(Saved data entries)
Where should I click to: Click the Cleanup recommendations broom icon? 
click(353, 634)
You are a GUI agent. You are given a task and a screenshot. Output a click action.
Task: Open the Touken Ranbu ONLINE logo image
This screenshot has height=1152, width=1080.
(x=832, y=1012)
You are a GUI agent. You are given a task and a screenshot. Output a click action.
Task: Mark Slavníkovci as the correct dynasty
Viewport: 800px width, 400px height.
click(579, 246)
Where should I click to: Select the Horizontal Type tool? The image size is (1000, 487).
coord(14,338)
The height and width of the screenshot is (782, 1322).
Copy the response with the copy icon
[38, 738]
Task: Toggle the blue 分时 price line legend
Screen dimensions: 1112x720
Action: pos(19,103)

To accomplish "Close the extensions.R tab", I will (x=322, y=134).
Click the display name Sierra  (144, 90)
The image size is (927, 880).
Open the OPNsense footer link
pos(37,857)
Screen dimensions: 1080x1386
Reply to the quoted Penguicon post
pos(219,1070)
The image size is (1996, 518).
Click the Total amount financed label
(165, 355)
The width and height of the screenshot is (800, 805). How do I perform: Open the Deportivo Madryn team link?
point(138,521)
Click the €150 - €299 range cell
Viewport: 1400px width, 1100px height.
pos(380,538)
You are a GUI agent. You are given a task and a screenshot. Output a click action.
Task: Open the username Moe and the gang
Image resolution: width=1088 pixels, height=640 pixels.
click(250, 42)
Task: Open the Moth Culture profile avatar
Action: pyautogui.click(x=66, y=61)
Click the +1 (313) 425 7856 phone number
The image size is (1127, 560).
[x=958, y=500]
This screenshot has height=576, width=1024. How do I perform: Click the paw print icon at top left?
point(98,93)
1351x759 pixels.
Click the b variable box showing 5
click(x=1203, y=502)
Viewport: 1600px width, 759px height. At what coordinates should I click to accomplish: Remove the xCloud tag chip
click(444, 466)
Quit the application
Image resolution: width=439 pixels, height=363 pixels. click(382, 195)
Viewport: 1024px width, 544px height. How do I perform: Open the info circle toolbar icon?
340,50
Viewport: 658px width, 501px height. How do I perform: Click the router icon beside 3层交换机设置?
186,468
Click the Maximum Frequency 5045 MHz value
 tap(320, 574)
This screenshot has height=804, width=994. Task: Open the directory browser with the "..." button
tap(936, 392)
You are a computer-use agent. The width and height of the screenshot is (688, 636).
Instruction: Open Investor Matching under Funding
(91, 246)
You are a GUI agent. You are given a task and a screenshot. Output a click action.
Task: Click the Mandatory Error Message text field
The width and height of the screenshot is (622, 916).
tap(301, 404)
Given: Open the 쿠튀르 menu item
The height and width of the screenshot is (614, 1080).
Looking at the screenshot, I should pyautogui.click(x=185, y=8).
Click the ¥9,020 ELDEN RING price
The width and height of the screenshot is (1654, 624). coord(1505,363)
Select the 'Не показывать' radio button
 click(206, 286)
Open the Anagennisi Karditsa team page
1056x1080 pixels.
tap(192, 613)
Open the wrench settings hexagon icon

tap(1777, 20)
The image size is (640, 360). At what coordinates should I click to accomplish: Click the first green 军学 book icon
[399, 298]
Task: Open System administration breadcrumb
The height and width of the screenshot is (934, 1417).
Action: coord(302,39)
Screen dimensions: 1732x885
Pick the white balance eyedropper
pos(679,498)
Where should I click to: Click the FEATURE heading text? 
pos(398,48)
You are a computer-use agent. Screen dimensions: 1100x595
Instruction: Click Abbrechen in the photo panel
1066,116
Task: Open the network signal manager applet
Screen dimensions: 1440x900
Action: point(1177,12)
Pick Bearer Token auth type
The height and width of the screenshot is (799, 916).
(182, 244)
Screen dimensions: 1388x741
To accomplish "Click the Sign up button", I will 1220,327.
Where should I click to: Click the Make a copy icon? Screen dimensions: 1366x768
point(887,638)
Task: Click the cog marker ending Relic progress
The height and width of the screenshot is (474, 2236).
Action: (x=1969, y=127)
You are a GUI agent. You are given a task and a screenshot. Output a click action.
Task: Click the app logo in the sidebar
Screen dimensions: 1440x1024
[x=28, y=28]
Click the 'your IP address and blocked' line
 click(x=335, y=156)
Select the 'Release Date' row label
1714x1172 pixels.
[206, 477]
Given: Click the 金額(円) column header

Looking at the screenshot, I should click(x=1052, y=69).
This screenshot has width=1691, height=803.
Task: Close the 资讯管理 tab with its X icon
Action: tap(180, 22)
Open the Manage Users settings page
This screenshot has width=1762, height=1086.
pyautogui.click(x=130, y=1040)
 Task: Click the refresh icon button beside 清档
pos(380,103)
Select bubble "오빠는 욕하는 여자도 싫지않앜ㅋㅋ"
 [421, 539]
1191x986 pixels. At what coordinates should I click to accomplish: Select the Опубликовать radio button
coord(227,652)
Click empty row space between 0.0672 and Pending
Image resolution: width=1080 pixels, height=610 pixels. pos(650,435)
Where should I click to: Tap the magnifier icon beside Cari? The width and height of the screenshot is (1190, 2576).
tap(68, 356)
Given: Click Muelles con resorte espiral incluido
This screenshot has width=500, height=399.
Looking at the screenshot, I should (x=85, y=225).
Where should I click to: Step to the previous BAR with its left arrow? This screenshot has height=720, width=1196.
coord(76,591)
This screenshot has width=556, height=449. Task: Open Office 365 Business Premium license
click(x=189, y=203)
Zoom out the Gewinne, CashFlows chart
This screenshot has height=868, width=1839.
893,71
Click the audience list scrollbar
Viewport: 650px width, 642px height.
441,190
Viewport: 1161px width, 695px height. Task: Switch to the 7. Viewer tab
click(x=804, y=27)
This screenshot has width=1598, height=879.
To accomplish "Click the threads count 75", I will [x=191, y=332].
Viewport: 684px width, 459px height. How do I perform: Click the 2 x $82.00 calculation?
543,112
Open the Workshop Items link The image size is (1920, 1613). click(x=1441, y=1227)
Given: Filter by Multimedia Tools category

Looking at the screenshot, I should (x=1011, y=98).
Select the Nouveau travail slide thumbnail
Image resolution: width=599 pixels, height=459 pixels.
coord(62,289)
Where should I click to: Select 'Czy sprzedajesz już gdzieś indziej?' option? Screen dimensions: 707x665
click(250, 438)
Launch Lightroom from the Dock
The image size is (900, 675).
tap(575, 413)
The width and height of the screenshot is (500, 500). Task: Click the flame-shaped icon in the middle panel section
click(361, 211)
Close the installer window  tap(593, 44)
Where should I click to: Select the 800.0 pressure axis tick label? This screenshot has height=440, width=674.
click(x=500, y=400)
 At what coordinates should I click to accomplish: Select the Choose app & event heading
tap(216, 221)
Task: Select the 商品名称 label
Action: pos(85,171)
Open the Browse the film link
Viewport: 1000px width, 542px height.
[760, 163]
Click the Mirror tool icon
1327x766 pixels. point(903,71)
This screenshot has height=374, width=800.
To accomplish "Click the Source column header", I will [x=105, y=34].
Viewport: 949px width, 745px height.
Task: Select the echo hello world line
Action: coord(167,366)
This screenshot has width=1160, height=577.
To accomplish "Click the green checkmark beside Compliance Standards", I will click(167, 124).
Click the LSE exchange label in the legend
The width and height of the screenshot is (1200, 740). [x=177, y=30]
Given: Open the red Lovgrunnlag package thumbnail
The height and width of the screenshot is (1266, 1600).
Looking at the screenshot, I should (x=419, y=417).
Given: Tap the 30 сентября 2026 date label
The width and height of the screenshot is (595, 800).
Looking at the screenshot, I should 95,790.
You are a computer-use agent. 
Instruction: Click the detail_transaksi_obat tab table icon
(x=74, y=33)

WORK INSTRUCTIONS → Retype the data in full, and keep every line identical to the original.

ANSWER BELOW →
Where should I click to: Click the Cleanup recommendations broom icon? 
click(353, 634)
You are a GUI agent. You are given a task and a screenshot. Output a click action.
Task: Open the Touken Ranbu ONLINE logo image
This screenshot has height=1152, width=1080.
(x=832, y=1012)
You are a GUI agent. You are given a task and a screenshot. Output a click action.
Task: Mark Slavníkovci as the correct dynasty
Viewport: 800px width, 400px height.
click(579, 246)
Where should I click to: Select the Horizontal Type tool? The image size is (1000, 487).
coord(14,338)
The height and width of the screenshot is (782, 1322).
Copy the response with the copy icon
[38, 738]
Task: Toggle the blue 分时 price line legend
Screen dimensions: 1112x720
Action: pos(19,103)

To accomplish "Close the extensions.R tab", I will (x=322, y=134).
Click the display name Sierra  (144, 90)
The image size is (927, 880).
Open the OPNsense footer link
pos(37,857)
Screen dimensions: 1080x1386
Reply to the quoted Penguicon post
pos(219,1070)
The image size is (1996, 518).
Click the Total amount financed label
(165, 355)
The width and height of the screenshot is (800, 805). How do I perform: Open the Deportivo Madryn team link?
point(138,521)
Click the €150 - €299 range cell
Viewport: 1400px width, 1100px height.
pos(380,538)
You are a GUI agent. You are given a task and a screenshot. Output a click action.
Task: Open the username Moe and the gang
Image resolution: width=1088 pixels, height=640 pixels.
click(250, 42)
Task: Open the Moth Culture profile avatar
Action: pyautogui.click(x=66, y=61)
Click the +1 (313) 425 7856 phone number
The image size is (1127, 560).
[x=958, y=500]
This screenshot has height=576, width=1024. How do I perform: Click the paw print icon at top left?
point(98,93)
1351x759 pixels.
Click the b variable box showing 5
click(x=1203, y=502)
Viewport: 1600px width, 759px height. At what coordinates should I click to accomplish: Remove the xCloud tag chip
click(444, 466)
Quit the application
Image resolution: width=439 pixels, height=363 pixels. click(382, 195)
Viewport: 1024px width, 544px height. How do I perform: Open the info circle toolbar icon?
340,50
Viewport: 658px width, 501px height. How do I perform: Click the router icon beside 3层交换机设置?
186,468
Click the Maximum Frequency 5045 MHz value
 tap(320, 574)
This screenshot has height=804, width=994. Task: Open the directory browser with the "..." button
tap(936, 392)
You are a computer-use agent. The width and height of the screenshot is (688, 636).
Instruction: Open Investor Matching under Funding
(91, 246)
You are a GUI agent. You are given a task and a screenshot. Output a click action.
Task: Click the Mandatory Error Message text field
The width and height of the screenshot is (622, 916).
tap(301, 404)
Given: Open the 쿠튀르 menu item
The height and width of the screenshot is (614, 1080).
Looking at the screenshot, I should pyautogui.click(x=185, y=8).
Click the ¥9,020 ELDEN RING price
The width and height of the screenshot is (1654, 624). coord(1505,363)
Select the 'Не показывать' radio button
 click(206, 286)
Open the Anagennisi Karditsa team page
1056x1080 pixels.
tap(192, 613)
Open the wrench settings hexagon icon

tap(1777, 20)
The image size is (640, 360). At what coordinates should I click to accomplish: Click the first green 军学 book icon
[399, 298]
Task: Open System administration breadcrumb
The height and width of the screenshot is (934, 1417).
Action: coord(302,39)
Screen dimensions: 1732x885
Pick the white balance eyedropper
pos(679,498)
Where should I click to: Click the FEATURE heading text? 
pos(398,48)
You are a computer-use agent. Screen dimensions: 1100x595
Instruction: Click Abbrechen in the photo panel
1066,116
Task: Open the network signal manager applet
Screen dimensions: 1440x900
Action: point(1177,12)
Pick Bearer Token auth type
The height and width of the screenshot is (799, 916).
(182, 244)
Screen dimensions: 1388x741
To accomplish "Click the Sign up button", I will 1220,327.
Where should I click to: Click the Make a copy icon? Screen dimensions: 1366x768
point(887,638)
Task: Click the cog marker ending Relic progress
The height and width of the screenshot is (474, 2236).
Action: (x=1969, y=127)
You are a GUI agent. You are given a task and a screenshot. Output a click action.
Task: Click the app logo in the sidebar
Screen dimensions: 1440x1024
[x=28, y=28]
Click the 'your IP address and blocked' line
 click(x=335, y=156)
Select the 'Release Date' row label
1714x1172 pixels.
[206, 477]
Given: Click the 金額(円) column header

Looking at the screenshot, I should click(x=1052, y=69).
This screenshot has width=1691, height=803.
Task: Close the 资讯管理 tab with its X icon
Action: tap(180, 22)
Open the Manage Users settings page
This screenshot has width=1762, height=1086.
pyautogui.click(x=130, y=1040)
 Task: Click the refresh icon button beside 清档
pos(380,103)
Select bubble "오빠는 욕하는 여자도 싫지않앜ㅋㅋ"
 [421, 539]
1191x986 pixels. At what coordinates should I click to accomplish: Select the Опубликовать radio button
coord(227,652)
Click empty row space between 0.0672 and Pending
Image resolution: width=1080 pixels, height=610 pixels. pos(650,435)
Where should I click to: Tap the magnifier icon beside Cari? The width and height of the screenshot is (1190, 2576).
tap(68, 356)
Given: Click Muelles con resorte espiral incluido
This screenshot has width=500, height=399.
Looking at the screenshot, I should (x=85, y=225).
Where should I click to: Step to the previous BAR with its left arrow? This screenshot has height=720, width=1196.
coord(76,591)
This screenshot has width=556, height=449. Task: Open Office 365 Business Premium license
click(x=189, y=203)
Zoom out the Gewinne, CashFlows chart
This screenshot has height=868, width=1839.
893,71
Click the audience list scrollbar
Viewport: 650px width, 642px height.
441,190
Viewport: 1161px width, 695px height. Task: Switch to the 7. Viewer tab
click(x=804, y=27)
This screenshot has width=1598, height=879.
To accomplish "Click the threads count 75", I will [x=191, y=332].
Viewport: 684px width, 459px height. How do I perform: Click the 2 x $82.00 calculation?
543,112
Open the Workshop Items link The image size is (1920, 1613). click(x=1441, y=1227)
Given: Filter by Multimedia Tools category

Looking at the screenshot, I should (x=1011, y=98).
Select the Nouveau travail slide thumbnail
Image resolution: width=599 pixels, height=459 pixels.
coord(62,289)
Where should I click to: Select 'Czy sprzedajesz już gdzieś indziej?' option? Screen dimensions: 707x665
click(250, 438)
Launch Lightroom from the Dock
The image size is (900, 675).
tap(575, 413)
The width and height of the screenshot is (500, 500). Task: Click the flame-shaped icon in the middle panel section
click(361, 211)
Close the installer window  tap(593, 44)
Where should I click to: Select the 800.0 pressure axis tick label? This screenshot has height=440, width=674.
click(x=500, y=400)
 At what coordinates should I click to accomplish: Select the Choose app & event heading
tap(216, 221)
Task: Select the 商品名称 label
Action: pos(85,171)
Open the Browse the film link
Viewport: 1000px width, 542px height.
[760, 163]
Click the Mirror tool icon
1327x766 pixels. point(903,71)
This screenshot has height=374, width=800.
To accomplish "Click the Source column header", I will [x=105, y=34].
Viewport: 949px width, 745px height.
Task: Select the echo hello world line
Action: coord(167,366)
This screenshot has width=1160, height=577.
To accomplish "Click the green checkmark beside Compliance Standards", I will click(167, 124).
Click the LSE exchange label in the legend
The width and height of the screenshot is (1200, 740). [x=177, y=30]
Given: Open the red Lovgrunnlag package thumbnail
The height and width of the screenshot is (1266, 1600).
Looking at the screenshot, I should (x=419, y=417).
Given: Tap the 30 сентября 2026 date label
The width and height of the screenshot is (595, 800).
Looking at the screenshot, I should 95,790.
You are a computer-use agent. 
Instruction: Click the detail_transaksi_obat tab table icon
(x=74, y=33)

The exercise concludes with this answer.